Bu bir kıskançlığın dışa vurumu mudur? Bilemiyoruz. Ancak uluslararası büyük bir üne sahip olan sanatçının, böyle bir kıskançlık duygusu taşıyacağına da inanmak istemiyoruz.

*     *     *

Şehit oğlu için "vatan sağ olsun" diyen anne-babanın, ne klasik müzik dinleyen ne de operaya giden bir anne-baba olmadığını, Fazıl Sayın göremiyor olacağını düşünemeyiz.

Fazıl Say'ın şunu bilemediğini de düşünemeyiz: Klasik müzik, bu toplumun ürettiği bir müzik türü değildir. İlk kaynağı kilise ve saray çevresi olan bu müzik, Batı kültürünün içinde doğmuştur.

Önce aristokrasinin, sonra burjuvazinin, çağımızda ise özel sermaye ve devlet ikilisinin koruması altında gelişmiştir.

Bu topluma da cumhuriyetle birlikte tepeden inme sunulmuştur.

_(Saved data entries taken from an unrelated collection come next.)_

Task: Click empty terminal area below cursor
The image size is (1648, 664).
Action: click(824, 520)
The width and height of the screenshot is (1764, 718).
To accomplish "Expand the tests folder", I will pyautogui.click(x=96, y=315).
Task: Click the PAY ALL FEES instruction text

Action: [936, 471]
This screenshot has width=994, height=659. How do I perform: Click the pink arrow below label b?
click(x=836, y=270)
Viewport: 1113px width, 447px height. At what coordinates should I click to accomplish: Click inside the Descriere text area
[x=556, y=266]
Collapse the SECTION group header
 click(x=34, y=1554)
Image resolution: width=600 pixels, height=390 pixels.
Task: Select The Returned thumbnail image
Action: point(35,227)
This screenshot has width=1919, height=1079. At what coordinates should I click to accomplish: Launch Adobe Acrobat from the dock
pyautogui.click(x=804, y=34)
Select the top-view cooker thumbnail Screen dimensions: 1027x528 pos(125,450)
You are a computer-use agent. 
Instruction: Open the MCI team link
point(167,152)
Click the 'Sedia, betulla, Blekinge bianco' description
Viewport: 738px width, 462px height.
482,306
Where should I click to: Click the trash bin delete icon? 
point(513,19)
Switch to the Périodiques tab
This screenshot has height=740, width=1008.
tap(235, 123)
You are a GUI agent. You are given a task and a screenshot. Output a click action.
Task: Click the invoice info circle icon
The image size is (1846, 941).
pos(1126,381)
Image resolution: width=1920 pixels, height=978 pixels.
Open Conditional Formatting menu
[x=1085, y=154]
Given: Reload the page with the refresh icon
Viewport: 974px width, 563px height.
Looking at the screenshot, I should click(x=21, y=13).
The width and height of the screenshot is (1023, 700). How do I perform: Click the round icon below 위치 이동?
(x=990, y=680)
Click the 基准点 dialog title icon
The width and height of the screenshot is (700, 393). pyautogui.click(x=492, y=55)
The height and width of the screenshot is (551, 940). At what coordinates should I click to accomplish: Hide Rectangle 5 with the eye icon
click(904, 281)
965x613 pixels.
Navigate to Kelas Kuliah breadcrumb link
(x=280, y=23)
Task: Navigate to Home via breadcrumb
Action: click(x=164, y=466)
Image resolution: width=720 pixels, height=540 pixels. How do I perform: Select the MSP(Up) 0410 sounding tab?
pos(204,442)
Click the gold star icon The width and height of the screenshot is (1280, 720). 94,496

Çünkü Türkiye'de burjuva, kendi müziğini kendi üretmemiştir. Ama halk, kendi müziğini kendi üretmiştir.

Yine Fazıl Say'ın şunu da bilemediğini düşünemeyiz: Bu toplumun sosyal dokusunun ağırlık kesimi kırsaldır. Yaşamını, müziğini, fiziğini belirleyen ana besleyici değer kırsal kültürdür.

Bu kültürün kentli bir kültüre dönüşmesi, kent kültürü ile yeni bir sentez oluşturması uzun bir süreçtir. Sonuçta sosyolojik değişim, onun kültürel değişimini de belirler olacaktır.

İşte arabesk, kırsal kültür ile kent kültürü arasında sıkışmış olan toplumun ürettiği, zamanla sönecek ya da değişime uğrayacak olan bir müzik türüdür. Bu kültürün zorlamayla değişmesi kolay değildir.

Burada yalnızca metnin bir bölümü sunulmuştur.